From that point on, making a secure AJAX call is simple. First, JavaScript encrypts any values being sent to the server using the public RSA key. Once the server receives an encrypted value, it decrypts it with its private key. This is exactly the same thing that happened when the client's RC4 key was shared with the server.
When the server is ready to respond, it encrypts its response via RC4 using the client's key, which it has stored. Upon receiving the AJAX response, the JavaScript can then decrypt that value using its RC4 key.
Shazam! Encrypted on the way up, encrypted on the way down.

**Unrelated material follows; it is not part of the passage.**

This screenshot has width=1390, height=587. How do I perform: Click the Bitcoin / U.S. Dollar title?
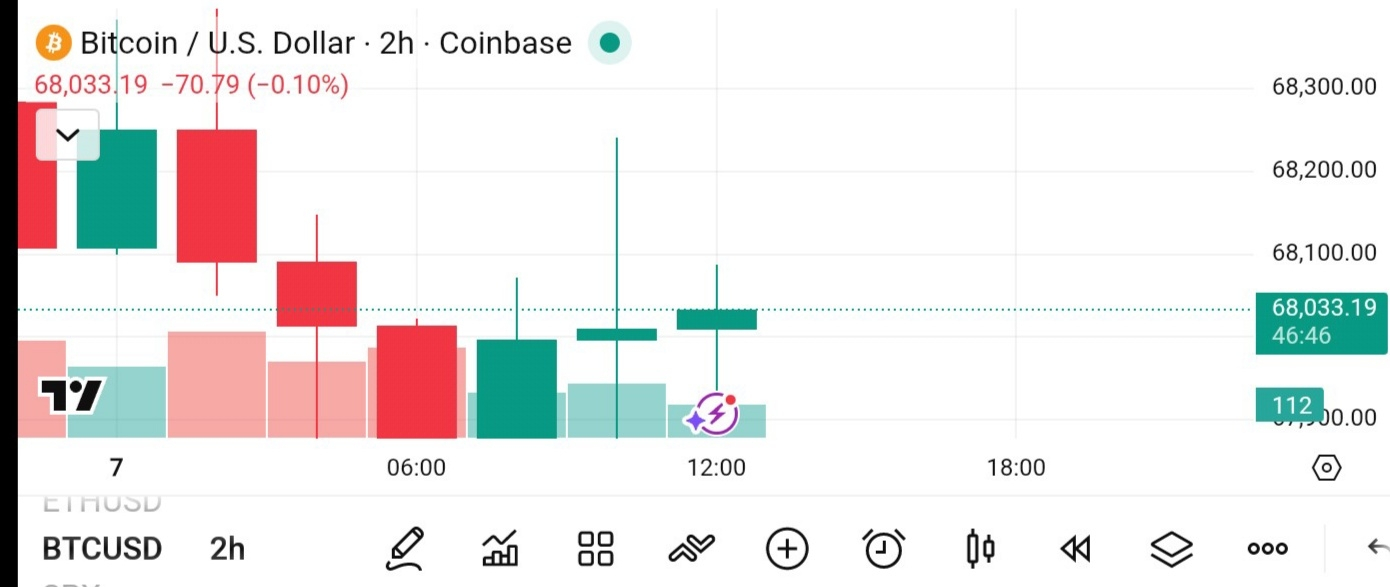217,43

It may seem silly to use RSA for encryption on the way up and RC4 for encryption on the way down. After all, this means that four libraries are needed just for encryption and decryption--RSA and RC4 on both the client and server side.
However, it is this way for a reason.
To begin with, the encryption method used on the server side must be public-key. If the server used private-key encryption, there would be no way for it to securely pass a key to the client. So, RSA is used to send data to the server.
There are two problems with using RSA to send data to the client.
For one, RSA decryption is typically a lot slower than RSA encryption. Since RSA encryption in JavaScript already requires some pretty funky libraries for dealing with large numbers, it's best to leave RSA decryption on the server-side where it can be handled.
For two, JavaScript has no good way of storing or generating public and private RSA keys. In order to generate RSA keys, two big prime numbers are needed. On the server side, getting prime numbers is easy. Just access a file, a database, or an external API that will provide them for you. But since JavaScript can't do any of these things without making a (most-likely insecure) call to some server, it's futile to even attempt RSA key generation on the client side. RC4 uses a regular string as an encryption key, something that is easy to come up with on-the-fly in JavaScript.
I'm not really in to crypto (can you tell?) but I've heard that RC4 is a rather weak algorithm. Sometime I'm going to look into possibly replacing it with a stronger private-key encryption method.
For serious developers, RSAJAX should serve more as a proof-of-concept than an actual library. Here's why:
Encrypted AJAX calls involves more than just a library of functions. It involves something more like a framework. The source code available here works for developers that have a PHP framework, but not everybody has that. In fact, if I had been with a better web host at the time I wrote it, I probably would have written the server side of RSAJAX in a different language.
But even for PHP users, RSAJAX makes too many implementation decisions to really just be called a "library". Customizing them all to fit your web app will most likely result in nearly all of the code being rewritten!
For example, RSAJAX stores several values in the PHP session. It calls session_start() in order to ensure that those values are available. It also defines several global variables.
In short, just take RSAJAX as a proof-of-concept. It does work nicely if your web app is set up for it, but it's probably best that you re-code my methodology in your own way.